• **Aim of the task**:
Search the data for the string "submenu" and copy each line in which it appears.
Input material below:
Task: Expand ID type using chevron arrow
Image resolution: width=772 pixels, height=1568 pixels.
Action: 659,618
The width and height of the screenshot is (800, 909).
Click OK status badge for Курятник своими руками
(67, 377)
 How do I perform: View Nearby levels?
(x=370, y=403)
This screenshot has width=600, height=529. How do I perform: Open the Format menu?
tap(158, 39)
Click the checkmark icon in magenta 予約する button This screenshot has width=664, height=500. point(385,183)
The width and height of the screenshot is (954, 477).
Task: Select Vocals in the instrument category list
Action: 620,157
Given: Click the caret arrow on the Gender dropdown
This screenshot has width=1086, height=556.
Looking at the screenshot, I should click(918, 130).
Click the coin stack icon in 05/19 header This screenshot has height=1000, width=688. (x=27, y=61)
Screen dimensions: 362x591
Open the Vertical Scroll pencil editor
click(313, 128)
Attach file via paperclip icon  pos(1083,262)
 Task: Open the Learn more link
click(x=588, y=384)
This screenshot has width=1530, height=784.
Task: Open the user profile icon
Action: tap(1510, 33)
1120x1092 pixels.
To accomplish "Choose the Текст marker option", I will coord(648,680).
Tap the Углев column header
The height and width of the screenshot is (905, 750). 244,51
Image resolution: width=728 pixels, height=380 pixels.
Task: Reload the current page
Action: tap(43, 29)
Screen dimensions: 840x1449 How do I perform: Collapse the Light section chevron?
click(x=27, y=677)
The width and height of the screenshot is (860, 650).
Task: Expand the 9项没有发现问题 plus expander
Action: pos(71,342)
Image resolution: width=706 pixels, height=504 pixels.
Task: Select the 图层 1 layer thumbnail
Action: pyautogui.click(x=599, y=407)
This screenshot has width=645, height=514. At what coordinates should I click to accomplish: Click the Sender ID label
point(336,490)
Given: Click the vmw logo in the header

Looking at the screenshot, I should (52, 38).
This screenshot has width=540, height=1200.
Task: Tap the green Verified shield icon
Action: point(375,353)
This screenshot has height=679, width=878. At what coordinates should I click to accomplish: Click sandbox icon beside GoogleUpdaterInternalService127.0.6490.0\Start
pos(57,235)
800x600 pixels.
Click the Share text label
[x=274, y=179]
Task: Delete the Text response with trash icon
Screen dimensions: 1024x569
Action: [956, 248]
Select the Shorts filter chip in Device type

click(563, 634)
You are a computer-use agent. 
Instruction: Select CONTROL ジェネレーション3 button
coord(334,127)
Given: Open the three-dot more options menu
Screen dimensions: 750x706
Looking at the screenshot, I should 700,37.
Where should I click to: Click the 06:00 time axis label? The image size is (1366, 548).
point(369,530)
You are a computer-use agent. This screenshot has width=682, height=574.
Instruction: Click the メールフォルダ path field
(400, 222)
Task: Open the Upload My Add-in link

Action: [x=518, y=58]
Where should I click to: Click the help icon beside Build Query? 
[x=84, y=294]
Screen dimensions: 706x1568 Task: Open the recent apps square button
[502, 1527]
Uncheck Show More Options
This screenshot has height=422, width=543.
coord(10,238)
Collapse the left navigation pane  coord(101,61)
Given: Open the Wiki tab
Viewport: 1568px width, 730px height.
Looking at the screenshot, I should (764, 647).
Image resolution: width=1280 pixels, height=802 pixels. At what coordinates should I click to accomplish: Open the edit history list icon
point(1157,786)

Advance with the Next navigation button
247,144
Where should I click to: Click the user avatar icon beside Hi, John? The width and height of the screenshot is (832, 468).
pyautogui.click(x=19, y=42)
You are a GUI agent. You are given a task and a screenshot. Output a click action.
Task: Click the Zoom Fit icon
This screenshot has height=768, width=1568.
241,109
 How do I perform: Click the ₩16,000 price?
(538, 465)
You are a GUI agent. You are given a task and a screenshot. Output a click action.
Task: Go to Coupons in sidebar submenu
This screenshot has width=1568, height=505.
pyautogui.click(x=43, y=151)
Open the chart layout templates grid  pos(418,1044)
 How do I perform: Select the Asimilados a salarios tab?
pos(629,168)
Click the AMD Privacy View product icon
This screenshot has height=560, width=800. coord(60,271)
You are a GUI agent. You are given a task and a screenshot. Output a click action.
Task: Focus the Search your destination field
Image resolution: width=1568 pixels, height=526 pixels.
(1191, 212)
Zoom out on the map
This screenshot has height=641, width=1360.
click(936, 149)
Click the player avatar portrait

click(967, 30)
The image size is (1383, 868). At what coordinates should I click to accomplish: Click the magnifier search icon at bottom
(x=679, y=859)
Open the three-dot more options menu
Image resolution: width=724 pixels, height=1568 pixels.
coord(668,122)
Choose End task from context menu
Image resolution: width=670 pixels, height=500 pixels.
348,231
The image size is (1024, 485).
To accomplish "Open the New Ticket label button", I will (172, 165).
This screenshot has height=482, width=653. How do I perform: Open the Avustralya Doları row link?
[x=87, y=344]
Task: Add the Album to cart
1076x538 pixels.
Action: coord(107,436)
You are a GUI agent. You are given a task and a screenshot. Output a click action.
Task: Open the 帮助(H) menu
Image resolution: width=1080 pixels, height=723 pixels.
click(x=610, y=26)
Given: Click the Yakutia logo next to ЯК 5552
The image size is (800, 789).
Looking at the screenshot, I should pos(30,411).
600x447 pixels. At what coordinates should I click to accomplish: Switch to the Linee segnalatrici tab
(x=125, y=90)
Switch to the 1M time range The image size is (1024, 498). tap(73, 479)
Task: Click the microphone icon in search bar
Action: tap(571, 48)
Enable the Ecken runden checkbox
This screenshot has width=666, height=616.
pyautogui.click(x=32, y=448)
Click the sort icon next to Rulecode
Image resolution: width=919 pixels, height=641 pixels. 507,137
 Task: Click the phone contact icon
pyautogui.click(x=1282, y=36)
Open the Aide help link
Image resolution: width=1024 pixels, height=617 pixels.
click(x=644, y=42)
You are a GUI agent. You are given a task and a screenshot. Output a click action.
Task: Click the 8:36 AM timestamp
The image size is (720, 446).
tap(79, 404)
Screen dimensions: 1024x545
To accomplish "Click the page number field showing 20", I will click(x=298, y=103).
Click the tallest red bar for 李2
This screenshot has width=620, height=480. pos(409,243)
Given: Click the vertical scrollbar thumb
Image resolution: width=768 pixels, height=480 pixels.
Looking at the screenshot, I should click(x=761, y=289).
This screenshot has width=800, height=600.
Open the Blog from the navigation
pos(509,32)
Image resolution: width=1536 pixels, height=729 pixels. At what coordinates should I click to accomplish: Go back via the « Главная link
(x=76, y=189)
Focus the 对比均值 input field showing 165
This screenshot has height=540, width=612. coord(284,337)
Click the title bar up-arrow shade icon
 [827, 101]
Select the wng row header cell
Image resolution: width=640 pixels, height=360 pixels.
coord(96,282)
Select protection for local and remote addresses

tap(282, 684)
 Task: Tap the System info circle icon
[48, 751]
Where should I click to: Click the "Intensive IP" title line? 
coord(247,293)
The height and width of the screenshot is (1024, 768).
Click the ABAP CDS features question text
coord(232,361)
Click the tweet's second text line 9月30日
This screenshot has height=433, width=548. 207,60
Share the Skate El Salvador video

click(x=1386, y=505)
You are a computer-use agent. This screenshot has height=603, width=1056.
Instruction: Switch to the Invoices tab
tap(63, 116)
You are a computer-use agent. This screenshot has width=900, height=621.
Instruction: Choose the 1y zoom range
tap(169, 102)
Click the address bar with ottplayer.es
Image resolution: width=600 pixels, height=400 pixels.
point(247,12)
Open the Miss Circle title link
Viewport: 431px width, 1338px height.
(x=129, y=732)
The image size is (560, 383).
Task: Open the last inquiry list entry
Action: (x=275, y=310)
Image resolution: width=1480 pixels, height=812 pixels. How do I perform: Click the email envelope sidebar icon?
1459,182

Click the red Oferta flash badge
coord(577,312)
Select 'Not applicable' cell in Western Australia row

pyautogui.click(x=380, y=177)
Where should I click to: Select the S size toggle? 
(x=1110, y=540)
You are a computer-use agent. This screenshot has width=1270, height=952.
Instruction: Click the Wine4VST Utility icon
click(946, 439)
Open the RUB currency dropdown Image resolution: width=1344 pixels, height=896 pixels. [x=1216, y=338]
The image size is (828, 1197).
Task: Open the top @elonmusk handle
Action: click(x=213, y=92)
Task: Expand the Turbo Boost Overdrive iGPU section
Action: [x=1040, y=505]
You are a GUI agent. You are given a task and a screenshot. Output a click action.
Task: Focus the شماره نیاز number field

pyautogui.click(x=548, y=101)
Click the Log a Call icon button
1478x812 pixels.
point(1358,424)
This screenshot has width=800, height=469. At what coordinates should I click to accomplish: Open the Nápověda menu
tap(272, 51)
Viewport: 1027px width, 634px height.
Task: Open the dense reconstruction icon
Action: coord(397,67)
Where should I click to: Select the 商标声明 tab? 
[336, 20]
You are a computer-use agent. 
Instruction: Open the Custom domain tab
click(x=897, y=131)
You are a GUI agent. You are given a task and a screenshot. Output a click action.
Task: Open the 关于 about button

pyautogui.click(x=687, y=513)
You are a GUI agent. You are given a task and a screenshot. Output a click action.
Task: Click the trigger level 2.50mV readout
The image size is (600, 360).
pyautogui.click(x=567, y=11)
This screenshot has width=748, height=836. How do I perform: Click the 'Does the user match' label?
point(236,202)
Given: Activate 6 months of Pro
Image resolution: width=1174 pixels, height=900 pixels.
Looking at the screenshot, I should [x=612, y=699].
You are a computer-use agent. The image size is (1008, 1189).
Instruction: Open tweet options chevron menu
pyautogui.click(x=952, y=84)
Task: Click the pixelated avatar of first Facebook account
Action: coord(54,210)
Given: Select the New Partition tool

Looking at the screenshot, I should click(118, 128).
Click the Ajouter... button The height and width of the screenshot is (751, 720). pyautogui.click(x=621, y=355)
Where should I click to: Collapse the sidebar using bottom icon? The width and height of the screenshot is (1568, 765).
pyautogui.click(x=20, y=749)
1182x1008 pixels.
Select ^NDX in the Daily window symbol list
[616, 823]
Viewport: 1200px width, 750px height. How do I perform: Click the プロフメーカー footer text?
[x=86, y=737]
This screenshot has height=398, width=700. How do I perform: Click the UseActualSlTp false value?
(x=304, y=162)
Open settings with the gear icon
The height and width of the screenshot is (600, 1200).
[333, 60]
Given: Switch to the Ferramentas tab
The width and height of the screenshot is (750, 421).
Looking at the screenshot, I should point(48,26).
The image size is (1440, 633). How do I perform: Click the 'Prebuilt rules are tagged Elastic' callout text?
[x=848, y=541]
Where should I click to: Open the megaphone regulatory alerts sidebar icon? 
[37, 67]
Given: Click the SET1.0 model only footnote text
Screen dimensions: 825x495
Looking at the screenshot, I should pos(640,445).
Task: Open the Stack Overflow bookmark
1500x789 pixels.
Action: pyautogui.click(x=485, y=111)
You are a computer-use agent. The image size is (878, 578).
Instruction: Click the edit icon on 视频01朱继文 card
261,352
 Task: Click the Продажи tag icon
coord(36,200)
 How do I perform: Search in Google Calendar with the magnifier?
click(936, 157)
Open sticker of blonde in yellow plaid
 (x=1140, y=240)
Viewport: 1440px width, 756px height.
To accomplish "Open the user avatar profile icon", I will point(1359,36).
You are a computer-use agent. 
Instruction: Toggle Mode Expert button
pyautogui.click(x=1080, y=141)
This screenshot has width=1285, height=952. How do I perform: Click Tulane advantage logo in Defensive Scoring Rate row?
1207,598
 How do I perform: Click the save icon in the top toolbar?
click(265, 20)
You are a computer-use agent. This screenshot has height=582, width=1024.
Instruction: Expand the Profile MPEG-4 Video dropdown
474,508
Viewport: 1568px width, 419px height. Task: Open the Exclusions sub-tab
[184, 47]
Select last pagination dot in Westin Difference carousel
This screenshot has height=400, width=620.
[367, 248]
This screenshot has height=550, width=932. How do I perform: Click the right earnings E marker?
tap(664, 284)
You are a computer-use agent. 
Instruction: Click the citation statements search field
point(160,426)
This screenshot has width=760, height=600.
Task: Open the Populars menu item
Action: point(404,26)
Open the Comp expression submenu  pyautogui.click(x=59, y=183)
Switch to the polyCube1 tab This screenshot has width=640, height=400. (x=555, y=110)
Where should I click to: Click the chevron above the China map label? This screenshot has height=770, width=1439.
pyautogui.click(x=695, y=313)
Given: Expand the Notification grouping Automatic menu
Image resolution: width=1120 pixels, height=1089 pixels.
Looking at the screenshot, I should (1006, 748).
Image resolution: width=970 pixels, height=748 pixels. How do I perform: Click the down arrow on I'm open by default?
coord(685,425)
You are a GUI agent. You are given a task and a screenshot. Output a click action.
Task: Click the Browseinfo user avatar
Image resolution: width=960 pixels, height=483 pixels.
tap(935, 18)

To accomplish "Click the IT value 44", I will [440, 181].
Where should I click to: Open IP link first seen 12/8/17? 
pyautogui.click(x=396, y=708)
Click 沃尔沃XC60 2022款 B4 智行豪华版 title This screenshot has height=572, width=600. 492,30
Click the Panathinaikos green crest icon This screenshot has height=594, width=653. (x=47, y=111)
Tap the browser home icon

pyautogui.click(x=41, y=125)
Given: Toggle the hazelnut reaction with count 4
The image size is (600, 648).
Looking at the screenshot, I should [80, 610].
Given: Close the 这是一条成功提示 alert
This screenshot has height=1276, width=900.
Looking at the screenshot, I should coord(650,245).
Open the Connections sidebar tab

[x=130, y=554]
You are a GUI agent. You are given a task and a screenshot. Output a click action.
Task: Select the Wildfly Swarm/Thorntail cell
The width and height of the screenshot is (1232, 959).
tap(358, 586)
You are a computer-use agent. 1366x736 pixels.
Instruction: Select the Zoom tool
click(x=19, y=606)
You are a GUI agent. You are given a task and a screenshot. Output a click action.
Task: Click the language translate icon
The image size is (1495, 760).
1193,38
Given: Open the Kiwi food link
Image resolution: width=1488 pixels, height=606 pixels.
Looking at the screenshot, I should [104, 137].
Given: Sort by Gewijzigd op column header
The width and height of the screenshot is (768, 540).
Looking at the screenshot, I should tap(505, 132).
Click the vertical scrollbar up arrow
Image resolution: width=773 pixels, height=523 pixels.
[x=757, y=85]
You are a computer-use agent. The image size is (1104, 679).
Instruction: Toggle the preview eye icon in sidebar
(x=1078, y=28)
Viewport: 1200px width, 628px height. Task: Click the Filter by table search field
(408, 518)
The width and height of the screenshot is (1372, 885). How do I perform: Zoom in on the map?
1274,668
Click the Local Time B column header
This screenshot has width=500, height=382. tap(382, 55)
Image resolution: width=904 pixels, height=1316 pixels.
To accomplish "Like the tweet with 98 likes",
End of Input material.
• **Problem solution**:
Task: Go to Coupons in sidebar submenu
Open the Comp expression submenu  pyautogui.click(x=59, y=183)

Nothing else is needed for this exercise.